Durante a visita dos ministros da Saúde e Cidadania ao Martagão, o prefeito Bruno Reis atendeu a um pedido feito pelo presidente da Liga Álvaro Bahia Contra a Mortalidade Infantil (mantenedora do Hospital), Carlos Emanuel Melo. O chefe do Executivo municipal se comprometeu a assinar, nas próximas semanas, um convênio com o Martagão para viabilizar um recurso do Fundo Municipal de Saúde para ser utilizado para o início do Programa de Transplante Hepático da Instituição.

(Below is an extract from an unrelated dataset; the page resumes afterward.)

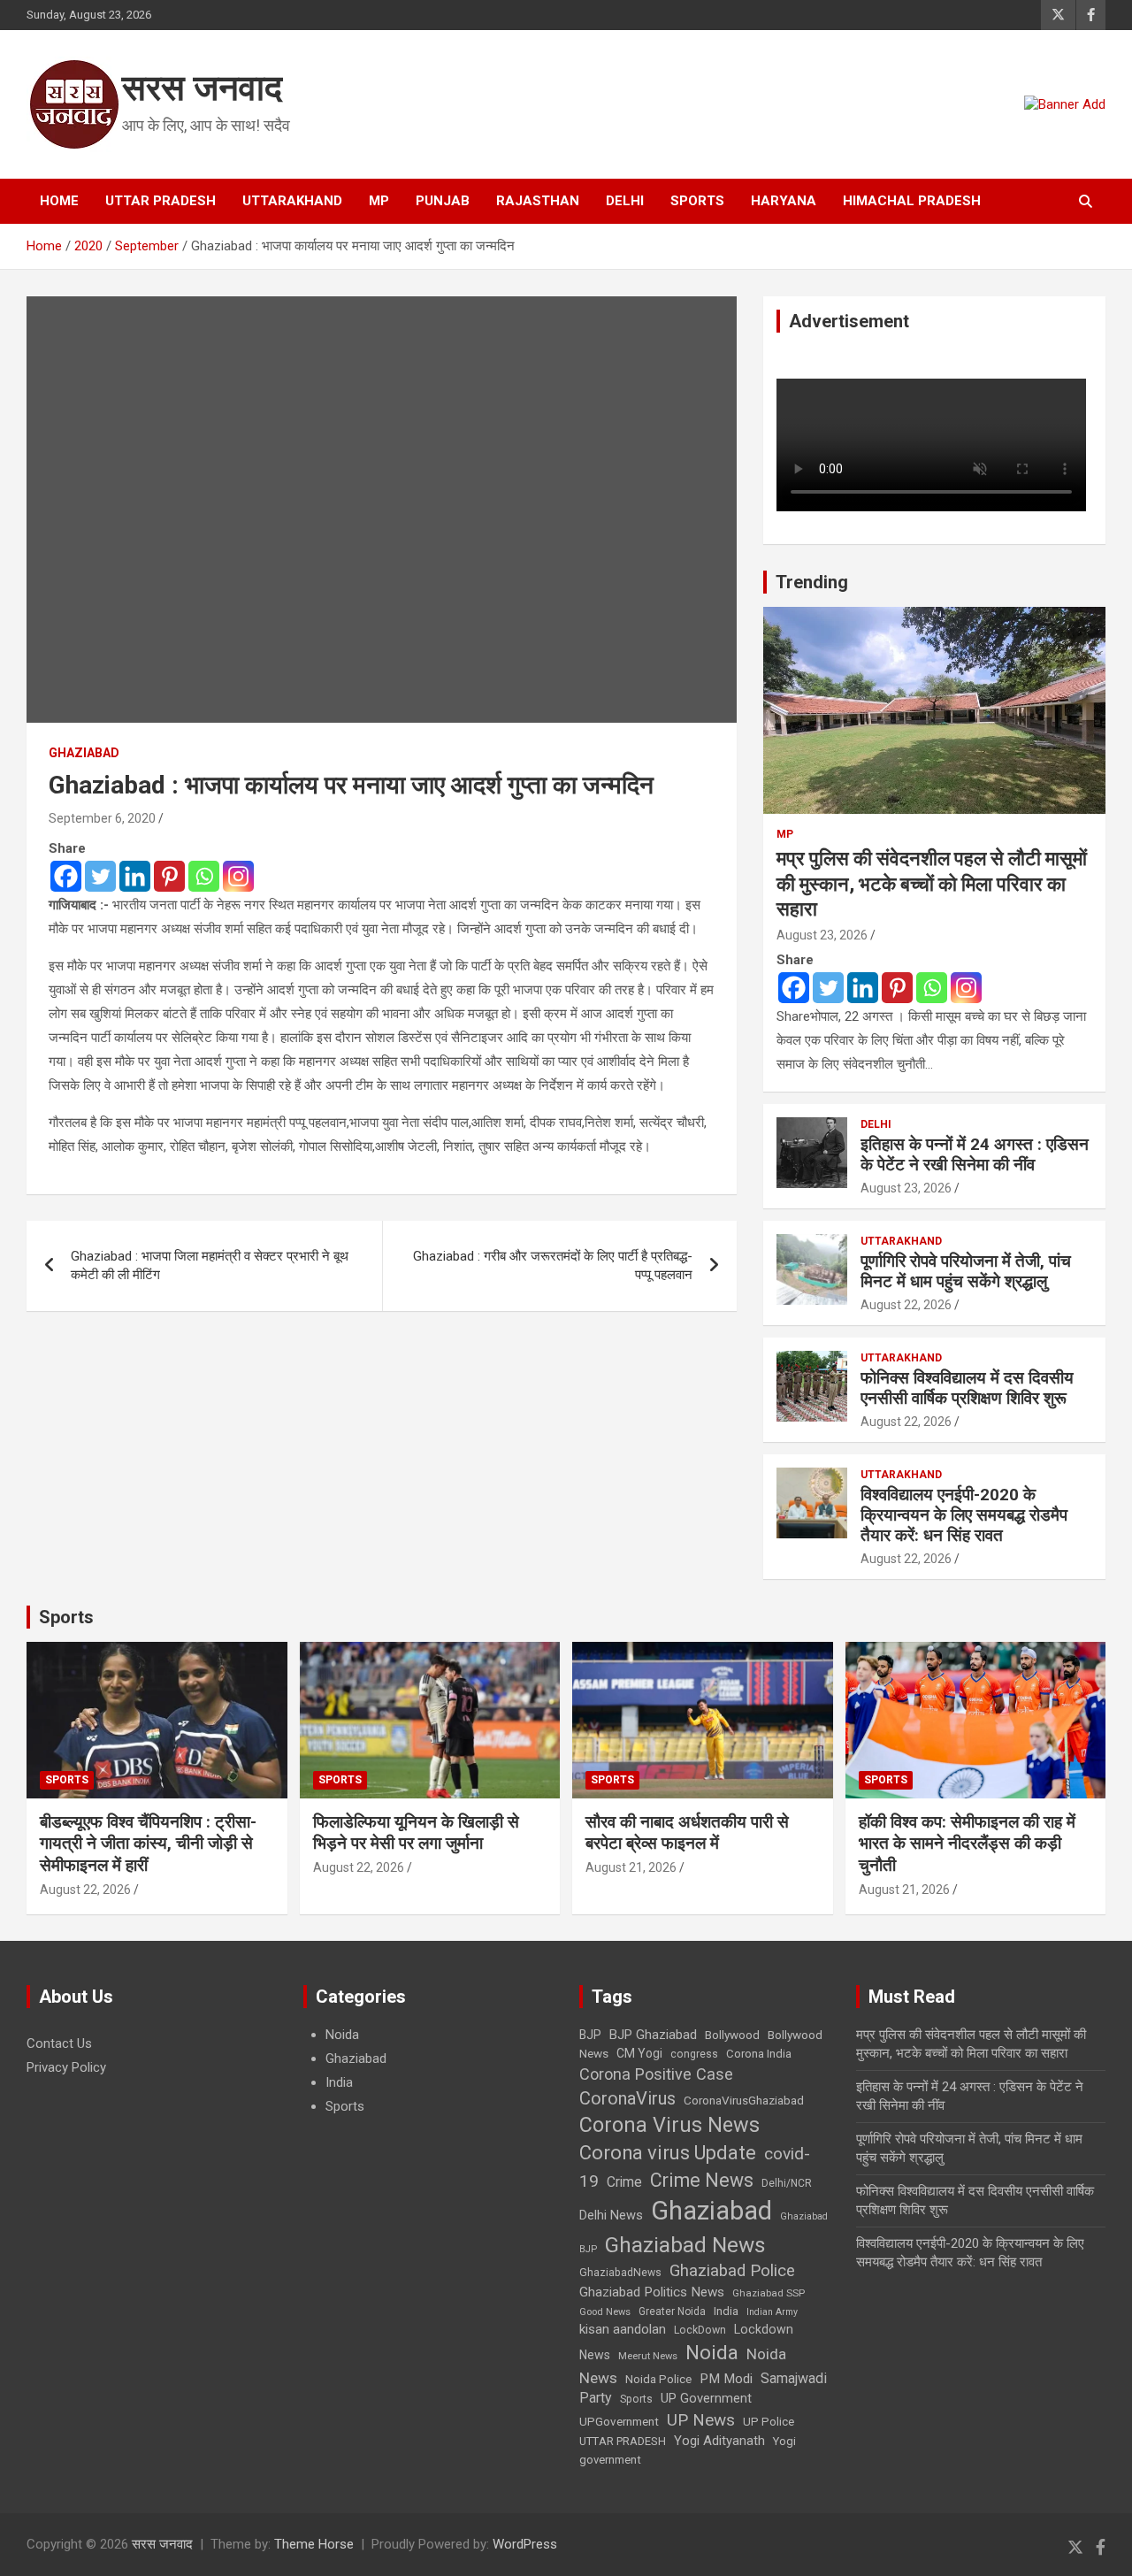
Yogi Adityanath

O recurso, de R$ 1,5 milhão, é oriundo de duas emendas parlamentares destinadas ao Martagão pelo atual ministro da Cidadania, João Roma, quando exercia o mandato de deputado federal. Durante a visita, o ministro relembrou o início de sua participação no projeto. “Eu perguntei a eles (ao Hospital) se havia algum projeto específico no Martagão e me foi apresentado o projeto o Programa de Transplante Hepático. Com ele, pelo menos 100 crianças por ano deixarão de morrer por não encontrar vaga na fila do transplante”, afirmou.

O presidente da Liga Álvaro Bahia, Carlos Emanuel Melo, ressaltou que o Martagão será o único hospital do estado a fazer esse tipo de transplante pelo SUS, em crianças. “Esse montante de R$ 1,5 milhão irá ajudar a iniciar o Programa de Transplante Hepático. Com esse valor, será possível realizar, pelo menos, 20 transplantes. Mas se realizarmos esses 20 ao longo de um ano e meio, é tempo suficiente para ganharmos volume cirúrgico para diminuir os custos e perpetuar o programa”, destacou.

Beneficiados – A dona de casa Maria da Paixão Santos é mãe de pequeno Railan Santos. Com apenas seis anos, ele teve que fazer um transplante hepático. Por não haver o serviço disponível na Bahia pelo SUS para crianças, ela e o marido, Raimundo Silva, tiveram que ir para São Paulo.

No entanto, Railan apresentou uma rejeição após o transplante e uma segunda intervenção está sendo analisada pelos médicos. Para a mãe, caso seja necessário novo procedimento, seria muito importante que ele pudesse fazer a cirurgia sem se afastar de casa.

“A gente teve que ir para São Paulo. Eu deixei meus outros seis filhos aqui. Era uma saudade enorme. Ligava todos os dias. Meu marido teve que pedir demissão para nos acompanhar porque ele foi o doador. Foi um processo muito difícil. Ficamos lá mais de oito meses, longe de casa”, contou.

A esperança da dona de casa e de inúmeras outras mães, cujos filhos estão na fila de espera, é que o Programa de Transplante Hepático do Martagão seja logo iniciado. “Para mim e imagino que para muitas outras mães seria uma solução que evitaria o sofrimento e as dificuldades de ficar tão longe de casa para que nossos filhos possam ter acesso ao tratamento”, acrescentou.